Inviare le crtiche ed i commenti a l.leone@yatw.it ricordando di indicare il capitolo e ovviamnte il suggerimento.

Grazie a tutti per la collaborazione.

MAGGIO 2014
Iolanda Dimas osservava con attenzione i conti che gli erano stati sottoposti dal suo capo. La giovane commercialista fresca di laurea non riusciva a capacitarsi di come in meno di sette mesi fosse stato possibile dilapidare una fortuna. La AGUIAS SGPS era una holding solida con controllate in tutto il Portogallo che fatturava milioni di euro, ma adesso sembrava come inghiottita da un buco nero. Prima i negozi di articoli sportivi Henriques, poi i locali del gruppo ARANHA e  adesso le agenzie di Viaggio. L’unica cosa che ancora reggeva erano i due centri sportivi. La passione per il calcio li teneva a galla grazie agli affitti dei campi di calcio a cinque o calcio a sette.
-D’accordo la crisi,- pensò Iolanda –ma qui è uno sperpero senza paragoni… un suicidio finanziario.-
Era entrata nello Studio come apprendista, uno Studio prestigioso quello dei fratelli Pinto, che tenevano in ordine i conti delle maggiori società portoghesi. Per lei, neolaureata, era stata un’occasione più unica che rara, le avrebbe sicuramente fatto curriculum e poi chissà… intanto sgobbava per nove, dieci ore al giorno per un misero rimborso spese di trecento euro mensili, ma questo era l’iter da fare per arrivare e lei lo seguiva senza lamentarsi. Anzi. Controllare i conti di quelle società che muovevano l’economia del Paese era affascinante e istruttivo. Chi trovava noiosi i numeri, non capiva nulla. In quelle cifre c’era tutto, da quanto baccalà la popolazione avrebbe consumato a quanto la stessa avrebbe usato la macchina.

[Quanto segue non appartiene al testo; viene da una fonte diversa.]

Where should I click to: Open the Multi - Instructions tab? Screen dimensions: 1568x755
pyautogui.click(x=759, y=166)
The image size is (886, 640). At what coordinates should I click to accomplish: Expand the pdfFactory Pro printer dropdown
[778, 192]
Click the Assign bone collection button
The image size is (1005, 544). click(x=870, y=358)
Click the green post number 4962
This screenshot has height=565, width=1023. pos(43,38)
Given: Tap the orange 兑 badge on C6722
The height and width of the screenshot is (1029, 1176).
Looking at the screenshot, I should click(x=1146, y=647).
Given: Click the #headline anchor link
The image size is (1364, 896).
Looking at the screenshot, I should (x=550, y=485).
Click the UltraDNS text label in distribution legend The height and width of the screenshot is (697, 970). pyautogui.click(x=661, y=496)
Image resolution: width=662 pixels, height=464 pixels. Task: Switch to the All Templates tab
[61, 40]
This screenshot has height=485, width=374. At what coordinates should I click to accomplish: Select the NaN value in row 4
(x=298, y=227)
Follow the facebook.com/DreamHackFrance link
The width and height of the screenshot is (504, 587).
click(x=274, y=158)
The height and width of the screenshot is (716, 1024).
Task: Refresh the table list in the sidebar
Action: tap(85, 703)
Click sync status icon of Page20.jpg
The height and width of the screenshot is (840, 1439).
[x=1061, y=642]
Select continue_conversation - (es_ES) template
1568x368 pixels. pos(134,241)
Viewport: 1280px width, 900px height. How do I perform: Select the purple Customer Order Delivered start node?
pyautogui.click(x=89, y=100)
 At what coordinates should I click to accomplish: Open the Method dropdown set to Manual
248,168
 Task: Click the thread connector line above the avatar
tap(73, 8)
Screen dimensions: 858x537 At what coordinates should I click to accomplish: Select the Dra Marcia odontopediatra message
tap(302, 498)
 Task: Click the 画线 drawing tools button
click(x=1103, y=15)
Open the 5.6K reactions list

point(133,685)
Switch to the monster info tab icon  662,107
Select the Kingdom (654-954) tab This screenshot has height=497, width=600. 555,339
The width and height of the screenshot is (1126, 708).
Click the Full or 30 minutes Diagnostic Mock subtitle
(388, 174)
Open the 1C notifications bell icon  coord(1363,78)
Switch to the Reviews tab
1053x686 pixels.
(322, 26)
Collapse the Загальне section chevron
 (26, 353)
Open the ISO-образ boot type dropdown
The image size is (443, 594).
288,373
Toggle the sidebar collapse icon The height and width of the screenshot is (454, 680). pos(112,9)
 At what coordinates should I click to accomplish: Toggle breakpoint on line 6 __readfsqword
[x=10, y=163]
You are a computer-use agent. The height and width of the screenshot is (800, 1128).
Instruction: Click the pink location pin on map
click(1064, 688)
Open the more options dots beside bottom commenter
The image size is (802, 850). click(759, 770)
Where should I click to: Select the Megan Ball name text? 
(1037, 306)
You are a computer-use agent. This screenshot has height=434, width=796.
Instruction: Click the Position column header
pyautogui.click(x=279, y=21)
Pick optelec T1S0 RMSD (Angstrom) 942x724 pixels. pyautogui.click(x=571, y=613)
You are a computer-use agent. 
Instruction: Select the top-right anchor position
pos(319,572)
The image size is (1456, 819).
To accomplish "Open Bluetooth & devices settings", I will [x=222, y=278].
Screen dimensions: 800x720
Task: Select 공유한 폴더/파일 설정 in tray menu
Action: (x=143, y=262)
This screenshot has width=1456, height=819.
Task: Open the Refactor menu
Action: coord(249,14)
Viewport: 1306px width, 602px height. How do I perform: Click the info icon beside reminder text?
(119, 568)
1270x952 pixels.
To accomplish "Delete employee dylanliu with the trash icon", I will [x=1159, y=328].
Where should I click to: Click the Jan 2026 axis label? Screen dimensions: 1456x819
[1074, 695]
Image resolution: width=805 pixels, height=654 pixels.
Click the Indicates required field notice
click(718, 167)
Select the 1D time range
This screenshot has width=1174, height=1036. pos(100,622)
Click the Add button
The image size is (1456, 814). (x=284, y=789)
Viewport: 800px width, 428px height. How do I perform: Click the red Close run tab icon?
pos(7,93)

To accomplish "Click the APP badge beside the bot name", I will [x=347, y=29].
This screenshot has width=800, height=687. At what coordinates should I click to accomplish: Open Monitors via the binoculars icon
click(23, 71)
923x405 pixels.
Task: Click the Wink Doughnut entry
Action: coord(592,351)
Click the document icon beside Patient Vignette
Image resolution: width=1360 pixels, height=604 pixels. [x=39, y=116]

E cose così non possono certo essere noiose.
Al suo arrivo aveva firmato un mucchio di carte per la non divulgazione dei dati sensibili che avrebbe trattato e di cui sarebbe venuta a conoscenza e questo l’aveva inorgoglita parecchio. Adesso aveva per le mani le finanze della AGUIAS una società non grandissima, ma non per questo meno importante visto che la principale e le controllate davano lavoro a qualche un migliaio di persone. Il capo di Iolanda, Andreas Pinto socio fondatore insieme al fratello Cristiano dello Studio, le aveva affidato l’analisi dell’andamento del gruppo quasi a sorpresa, in genere ad un’apprendista venivano affidati compiti più semplici, come le revisioni dei conti di società piccole e senza particolari ramificazioni. Si aspettavano suggerimenti da porre al cliente se e solo se fossero stati certi al cento per cento, niente investimenti o manovre a rischio. Tutto molto a basso profilo.
In pratica lo Studio dei fratelli Pinto si era buttato a capofitto nell’Business Intelligence aveva ideato un modello matematico per simulare gli andamenti delle società in difficoltà e in base ai risultati di questo “simulatore” apporre degli interventi risolutivi o tamponatori della crisi. La loro balanced scorecard era rigorosa e allo stesso tempo innovative per l’approccio all’analisi delle informazioni acquisite.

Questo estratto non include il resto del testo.